→ **Tasks to complete**
1. Rewrite the paragraph of the reflection on healing that begins "The gift of healing is not about" as a brief bulleted list that keeps its main facts.
2. Go on with the reflection on healing, picking up right after its last sentence.

Matthew 8:14-17 New Revised Standard Version (NRSV)
Jesus Heals Many at Peter’s House
14 When Jesus entered Peter’s house, he saw his mother-in-law lying in bed with a fever; 15 he touched her hand, and the fever left her, and she got up and began to serve him. 16 That evening they brought to him many who were possessed with demons; and he cast out the spirits with a word, and cured all who were sick. 17 This was to fulfill what had been spoken through the prophet Isaiah, “He took our infirmities and bore our diseases.
Someone recently asked me what we (United Methodists) believe about healing, as described in the scriptures, for us today. Well, it’s complicated. I researched the official United Methodist website for a statement on healing and found,
“The gift of healing is not about transferring spiritual power to eliminate suffering and disease, but the ability to channel God’s grace and healing love to those who suffer physical, emotional, or spiritual pain. Healers are moved to be present with those who suffer. Healers pray for those who suffer, visit those who are ill, and are usually moved to extend a hand of comfort and touch to those who are afflicted. Healers give their time and energy to offering aid and comfort to others.”

→ **Data below**
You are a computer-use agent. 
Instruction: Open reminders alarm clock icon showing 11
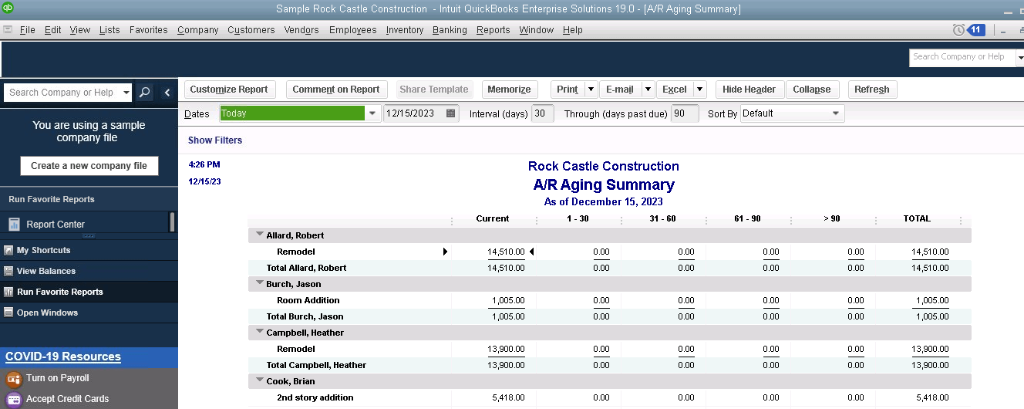[958, 30]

→ **Per-task answers**
1.
- Healing is not about transferring spiritual power to eliminate suffering and disease.
- It is the ability to channel God's grace and healing love to those in physical, emotional, or spiritual pain.
- Healers are moved to be present with those who suffer.
- They pray for sufferers, visit the ill, and usually extend a hand of comfort and touch to the afflicted.
- They give their time and energy to offering aid and comfort to others.

2.
John Wesley, the founder of this movement called Methodism, had a special interest in the healing arts. Wesley was well-versed in the modern medicine of his day, and believed strongly that God was at work in the scientific advancements that were emerging. He also believed in the power of prayer. He prayed with people for healing and followed the guiding of scripture to “anoint with oil” and, as in the letter of James 5:16, believed, “the prayers of a righteous person availeth much.” However, Wesley would not have supported those who practiced such healing for their own glory or aggrandizement. Wesley believed that healing came in various forms, and one of those was death. Death could indeed be a form of final healing.
I believe it is clear in scripture that there is an unmistakable connection between the body, the mind, and the spirit. We know, for example, that stress leads to many diseases. A troubled spirit can have a bodily effect. The call of the Gospel and our call today is to live in the wholeness of God’s grace, to practice all of the spiritual disciplines to maintain our spirit’s wholeness, to exercise and eat so that our body is healthy, and to trust God to “take our infirmities and bear our diseases” all for the sake of the Kingdom of God that is revealed in the life, death and resurrection of Jesus the Christ.